TEXT PASSAGE:
= Frank Murrell =

Frank Edric Joseph Murrell (17 March 1874 – 1 April 1931) was a British businessman and Liberal Party politician who sat as Member of Parliament for Weston-super-Mare constituency.

==Background==
Murrell was born in Tottenham, Middlesex, the son of Capt. Frederick Murrell JP of Barry. He was educated at Lewisham House, Weston-super-Mare. In 1906 he married Mary Gwendoline Howell.

==Professional career==
Murrell was a businessman with many interests in the printing industry. He co-founded the paper merchant Davies Harvey & Murrell in 1919. He was a Director of Associated Printers, Ltd. He was a liveryman of the Worshipful Company of Stationers and a Freeman of the City of London. He served on the executive of the Federation of Master Printers. He was a Member of the Joint Industrial Council for the Printing and Allied Trades.

==Political career==
Murrell was elected as a member of Barry Urban District Council and sat from 1908 to 1915.

He was selected to fight the Weston-super-Mare constituency at the 1922 general election. Although listed in contemporary records as a member of the Liberal faction led by H.H. Asquith, he preferred not to be associated with either of the two factions of the Liberal Party. He called himself an 'Independent Liberal' and stated he would work with either faction if in agreement with their policies. He failed to win the seat at the 1922 general election.

Records taken from a data source:

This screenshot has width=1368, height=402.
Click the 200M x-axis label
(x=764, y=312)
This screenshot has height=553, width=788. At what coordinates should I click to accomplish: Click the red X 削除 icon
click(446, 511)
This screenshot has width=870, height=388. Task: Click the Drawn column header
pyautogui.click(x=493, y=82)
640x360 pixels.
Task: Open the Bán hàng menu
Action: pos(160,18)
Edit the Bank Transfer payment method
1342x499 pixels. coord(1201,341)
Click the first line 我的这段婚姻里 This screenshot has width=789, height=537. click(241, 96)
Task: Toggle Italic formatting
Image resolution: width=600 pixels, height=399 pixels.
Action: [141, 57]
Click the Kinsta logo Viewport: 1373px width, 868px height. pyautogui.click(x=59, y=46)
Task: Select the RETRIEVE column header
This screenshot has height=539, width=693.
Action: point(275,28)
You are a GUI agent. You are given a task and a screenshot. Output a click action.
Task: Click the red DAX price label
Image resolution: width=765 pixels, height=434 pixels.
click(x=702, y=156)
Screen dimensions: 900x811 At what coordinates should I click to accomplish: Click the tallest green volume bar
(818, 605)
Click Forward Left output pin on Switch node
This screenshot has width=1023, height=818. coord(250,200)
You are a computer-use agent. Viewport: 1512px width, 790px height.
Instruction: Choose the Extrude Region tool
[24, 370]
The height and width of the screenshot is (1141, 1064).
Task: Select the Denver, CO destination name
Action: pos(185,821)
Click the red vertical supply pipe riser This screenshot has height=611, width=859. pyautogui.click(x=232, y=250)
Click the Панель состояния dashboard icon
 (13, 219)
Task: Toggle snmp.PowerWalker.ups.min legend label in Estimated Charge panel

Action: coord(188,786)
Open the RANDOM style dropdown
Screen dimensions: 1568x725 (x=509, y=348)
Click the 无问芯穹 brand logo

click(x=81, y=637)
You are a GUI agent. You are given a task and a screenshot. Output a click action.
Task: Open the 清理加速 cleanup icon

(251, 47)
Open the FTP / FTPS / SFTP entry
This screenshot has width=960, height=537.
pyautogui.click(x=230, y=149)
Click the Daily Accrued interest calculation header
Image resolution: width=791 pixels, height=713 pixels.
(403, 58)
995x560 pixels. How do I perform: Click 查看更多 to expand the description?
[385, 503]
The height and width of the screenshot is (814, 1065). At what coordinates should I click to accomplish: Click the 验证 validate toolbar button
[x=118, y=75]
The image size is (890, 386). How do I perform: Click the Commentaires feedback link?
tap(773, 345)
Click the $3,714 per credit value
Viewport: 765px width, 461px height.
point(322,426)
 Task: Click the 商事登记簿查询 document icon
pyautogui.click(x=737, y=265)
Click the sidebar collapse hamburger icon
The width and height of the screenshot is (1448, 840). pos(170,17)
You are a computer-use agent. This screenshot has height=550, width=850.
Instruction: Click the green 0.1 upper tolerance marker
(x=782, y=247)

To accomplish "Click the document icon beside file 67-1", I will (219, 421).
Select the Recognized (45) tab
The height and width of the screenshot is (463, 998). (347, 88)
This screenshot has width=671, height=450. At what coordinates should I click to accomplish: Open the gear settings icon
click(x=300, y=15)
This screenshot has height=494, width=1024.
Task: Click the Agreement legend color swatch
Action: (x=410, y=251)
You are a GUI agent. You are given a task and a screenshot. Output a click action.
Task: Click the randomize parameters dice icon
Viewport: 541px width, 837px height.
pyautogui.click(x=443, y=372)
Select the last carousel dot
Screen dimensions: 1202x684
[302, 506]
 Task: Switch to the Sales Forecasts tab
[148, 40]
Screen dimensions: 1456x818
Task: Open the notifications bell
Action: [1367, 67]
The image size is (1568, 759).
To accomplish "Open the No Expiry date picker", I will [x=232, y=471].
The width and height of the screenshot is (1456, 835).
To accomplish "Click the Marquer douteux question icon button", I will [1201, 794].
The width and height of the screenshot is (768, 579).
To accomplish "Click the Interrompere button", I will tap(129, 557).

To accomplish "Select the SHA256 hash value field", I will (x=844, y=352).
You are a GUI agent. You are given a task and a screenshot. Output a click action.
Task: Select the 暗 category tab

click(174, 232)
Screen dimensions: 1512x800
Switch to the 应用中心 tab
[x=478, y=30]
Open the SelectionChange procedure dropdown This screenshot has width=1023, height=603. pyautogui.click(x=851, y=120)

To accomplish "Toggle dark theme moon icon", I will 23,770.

DIRECTIONS:
[1] Write out the lines of the listing starting with the line that contains "This screenshot has width=870, height=388." and going on through the line that contains "Click the Kinsta", both included, copying them exactly.
[2] Carry the article on Frank Murrell further, picking up right after its last sentence.
The article on Frank Murrell and the listing have nothing to do with each other.

WRITTEN RESPONSES:
[1]
This screenshot has width=870, height=388. Task: Click the Drawn column header
pyautogui.click(x=493, y=82)
640x360 pixels.
Task: Open the Bán hàng menu
Action: pos(160,18)
Edit the Bank Transfer payment method
1342x499 pixels. coord(1201,341)
Click the first line 我的这段婚姻里 This screenshot has width=789, height=537. click(241, 96)
Task: Toggle Italic formatting
Image resolution: width=600 pixels, height=399 pixels.
Action: [141, 57]
Click the Kinsta logo Viewport: 1373px width, 868px height. pyautogui.click(x=59, y=46)

[2]
The Liberals were reunited at the 1923 general election and Murrell again stood in Weston-super-Mare. He won the seat with a majority of 905 votes, defeating the Conservative MP, Lord Erskine.

In Parliament, he proposed and received a Second Reading on a bill giving to local joint industrial councils, compulsory powers of enforcement of their decisions. The bill did not pass. Subsequently, his industrial proposals were formally taken up by the Liberal Party in their industrial policy programme for the 1929 general election contained in the 'Yellow Book'.

Murrell was heavily defeated at the 1924 general election, with Conservative candidate John Erskine having a majority of 5,092 votes over Murrell and a 4% swing towards the Conservative Party.

He did not stand for parliament again.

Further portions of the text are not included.